> _Task statement_: Rewrite the records as a numbered list, from the line with "Task: Click the browser back arrow button" up to and including the line with "Action: point(14,38)", leaving out blank lines.

> _Given information_:
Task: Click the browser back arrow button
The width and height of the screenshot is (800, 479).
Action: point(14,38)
...
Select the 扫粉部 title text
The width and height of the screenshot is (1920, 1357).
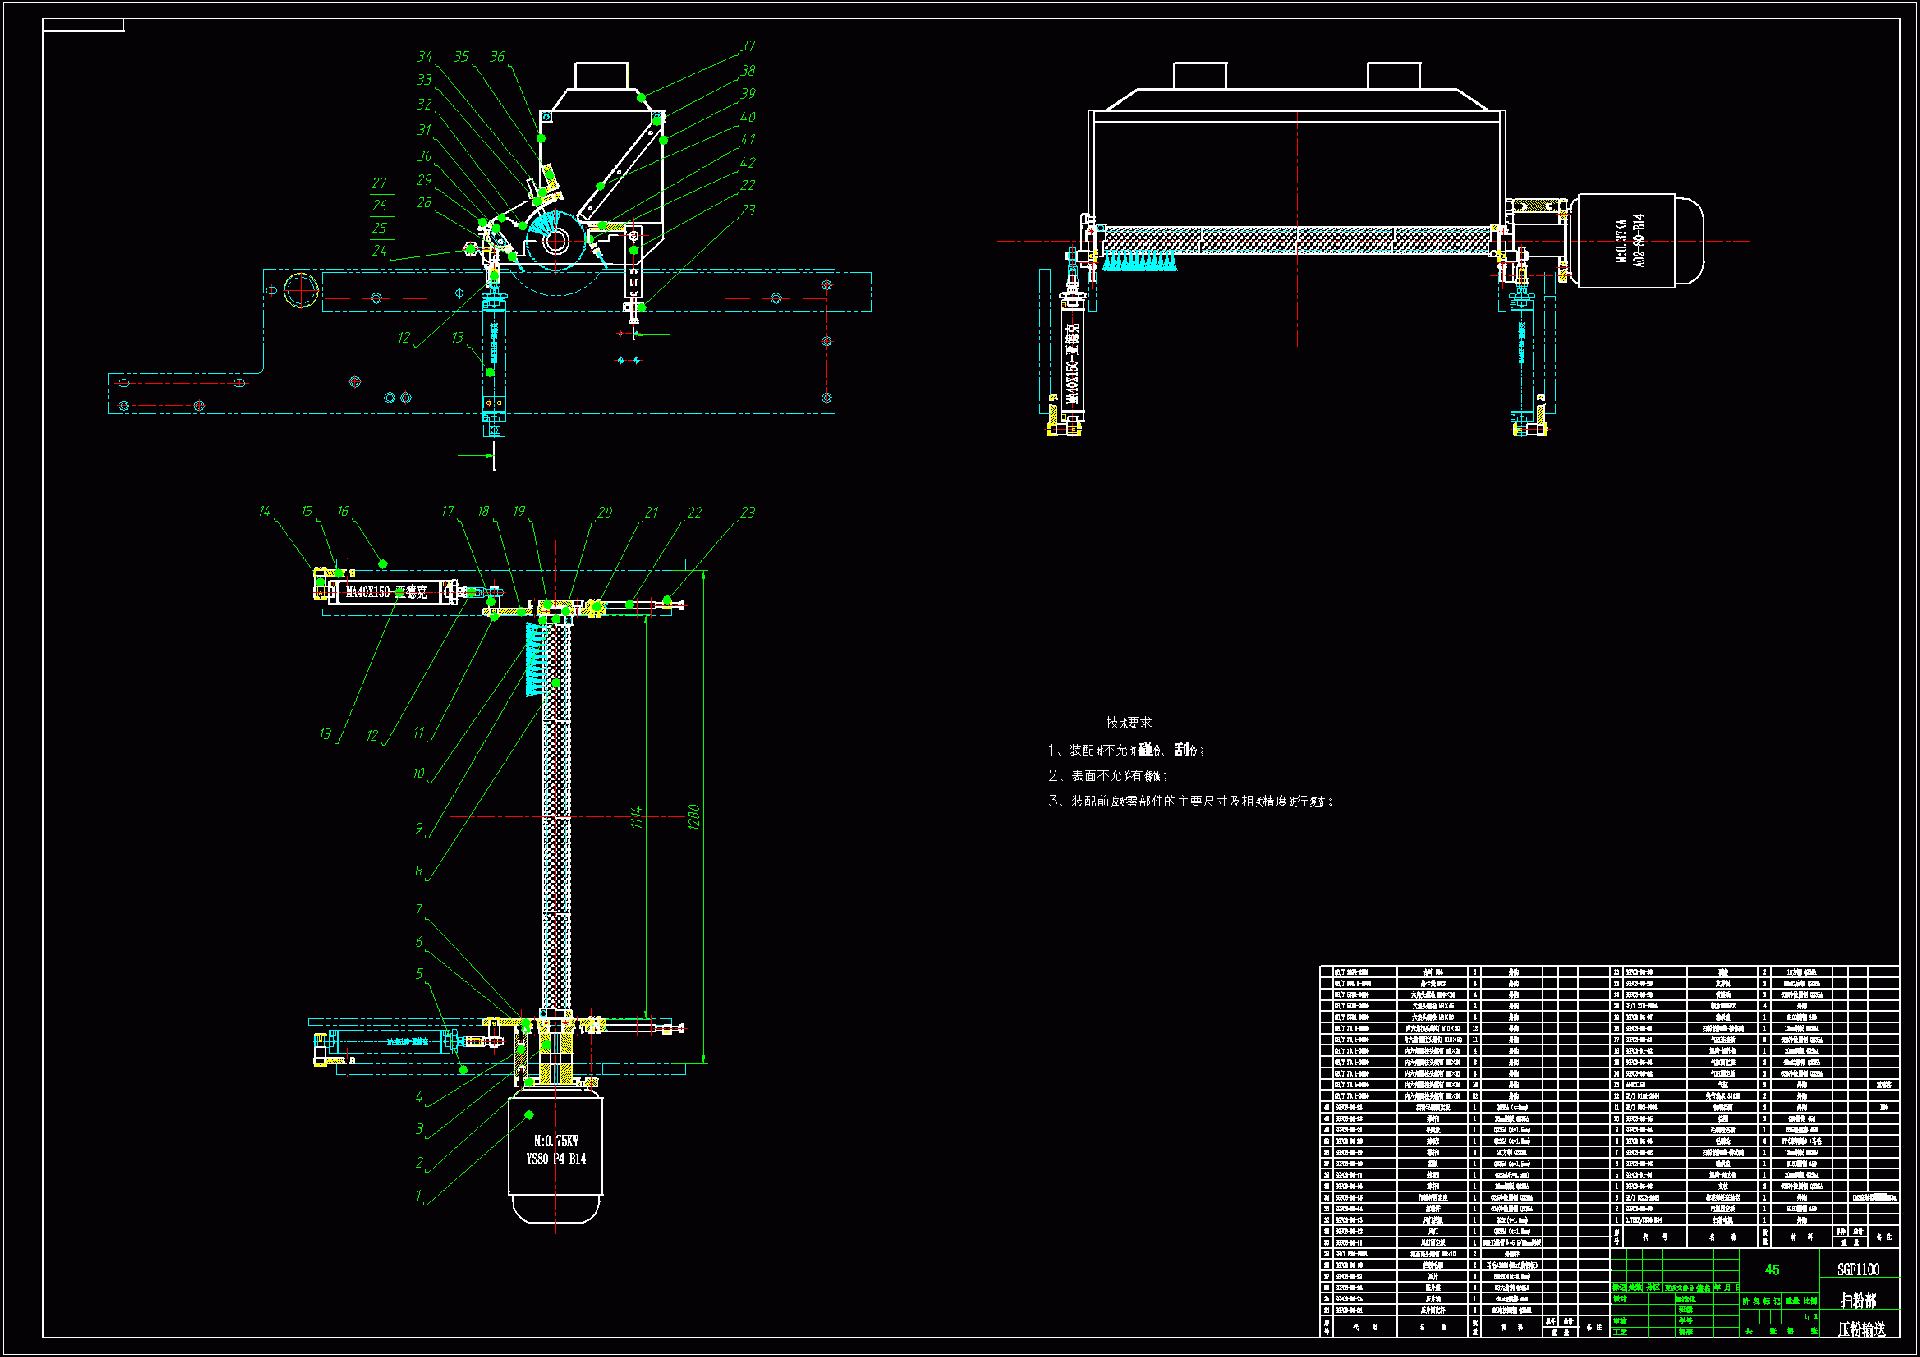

> _Output_:
1. Task: Click the browser back arrow button
2. The width and height of the screenshot is (800, 479).
3. Action: point(14,38)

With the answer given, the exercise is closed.